# Understanding Partial Likelihood Deviance vs lambda relationship in LASSO

I'm analyzing gene expression data using regularized linear regression models (lasso-elastic net-ridge) and would like to interpret the relationship between genes (predictor variable, scaled) and various clinical parameters (response variables). These response variables include survival outcome and clinical classifiers (tumor type etc). I checked out the glmnet vignette and Tibshirani/Hastie's Introduction to Statistical Learning books and lectures. My question has to do with interpreting the relationship between lambda and the deviance.

In the glmnet vignette, I saw cv.glmnet() survival cross-validation output produces the following plot: My data shows an inverse trend though: I'm trying to understand why this is the case. I would have expected that, with the increasing lambda (ie. increased penalization of coefficients), the deviance should increase (ie. less biased fit), similar to what is seen in the glmnet vignette. Why is my data showing this trend? Also, what do the numerical values of lambda and Partial Likelihood Deviance tell me about the linear regression model?

It's two very different datasets, if you run the example in the vignette:

data(CoxExample)
dim(y)
 1000    2
dim(x)
 1000   30


There's only 30 genes in the example and looking at the numbers on top of your plot, you have > 100, so the range of lambda tested goes lower.

The range of lambda goes all the way to 10^-8 whereas in the first plot its 10^-5. The range of the likelihood deviance is much larger too in the first plot.

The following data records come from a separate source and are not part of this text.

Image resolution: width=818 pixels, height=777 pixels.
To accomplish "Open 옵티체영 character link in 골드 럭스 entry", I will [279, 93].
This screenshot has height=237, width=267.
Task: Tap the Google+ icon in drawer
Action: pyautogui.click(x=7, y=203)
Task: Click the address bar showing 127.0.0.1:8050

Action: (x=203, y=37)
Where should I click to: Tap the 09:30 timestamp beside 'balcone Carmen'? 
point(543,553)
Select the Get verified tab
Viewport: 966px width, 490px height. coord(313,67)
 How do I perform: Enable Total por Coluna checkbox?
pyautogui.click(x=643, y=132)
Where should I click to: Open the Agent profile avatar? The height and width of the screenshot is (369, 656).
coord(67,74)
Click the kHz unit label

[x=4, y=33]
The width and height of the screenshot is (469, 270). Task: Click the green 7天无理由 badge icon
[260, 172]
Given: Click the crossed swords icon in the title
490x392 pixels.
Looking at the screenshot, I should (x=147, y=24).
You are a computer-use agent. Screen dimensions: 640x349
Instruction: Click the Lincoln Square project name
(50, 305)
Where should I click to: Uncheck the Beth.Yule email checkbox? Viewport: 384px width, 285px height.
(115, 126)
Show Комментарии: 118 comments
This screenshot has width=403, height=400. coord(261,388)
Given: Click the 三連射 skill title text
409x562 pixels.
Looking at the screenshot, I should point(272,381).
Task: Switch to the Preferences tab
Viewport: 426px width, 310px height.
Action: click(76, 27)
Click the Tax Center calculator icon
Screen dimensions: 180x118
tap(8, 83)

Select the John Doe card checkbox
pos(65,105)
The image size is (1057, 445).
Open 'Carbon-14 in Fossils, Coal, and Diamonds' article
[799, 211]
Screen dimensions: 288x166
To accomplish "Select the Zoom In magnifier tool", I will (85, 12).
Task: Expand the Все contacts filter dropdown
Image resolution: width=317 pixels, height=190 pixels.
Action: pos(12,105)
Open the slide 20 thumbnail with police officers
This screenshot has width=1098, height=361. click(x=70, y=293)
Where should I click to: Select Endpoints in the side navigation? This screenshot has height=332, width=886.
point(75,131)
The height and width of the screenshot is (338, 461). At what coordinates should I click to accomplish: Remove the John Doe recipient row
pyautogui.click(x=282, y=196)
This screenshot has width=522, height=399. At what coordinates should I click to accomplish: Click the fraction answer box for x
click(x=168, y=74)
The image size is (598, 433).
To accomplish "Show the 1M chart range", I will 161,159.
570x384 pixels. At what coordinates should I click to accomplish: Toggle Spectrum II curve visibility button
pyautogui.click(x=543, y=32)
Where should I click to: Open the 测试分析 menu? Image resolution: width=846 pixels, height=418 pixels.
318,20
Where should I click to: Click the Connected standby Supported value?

You can check out this publication where the authors apply glmnet cox on a dataset similar to yours. They performed CV and have a plot similar to yours, and then zoomed in on the lower deviance part. I guess it makes sense for this kind of data because a lot of the genes are correlated and if you go with no penalization, fitting all of them gives a high deviance. Another thing to take note of in your plot and theirs is the number on top which reflects the non-zero coefficients. It's actually around the same (~30) which suggest having about 30 genes provides a reasonable prediction.